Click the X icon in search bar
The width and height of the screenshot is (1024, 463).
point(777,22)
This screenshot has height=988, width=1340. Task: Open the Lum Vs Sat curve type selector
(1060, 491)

○ ○ ○ ○ ○

> _Work to complete_
Output, exactly and with no other text, the line that contains "The width and" and all lines from there to the end of the records.

> _Answer to this problem_
The width and height of the screenshot is (1024, 463).
point(777,22)
This screenshot has height=988, width=1340. Task: Open the Lum Vs Sat curve type selector
(1060, 491)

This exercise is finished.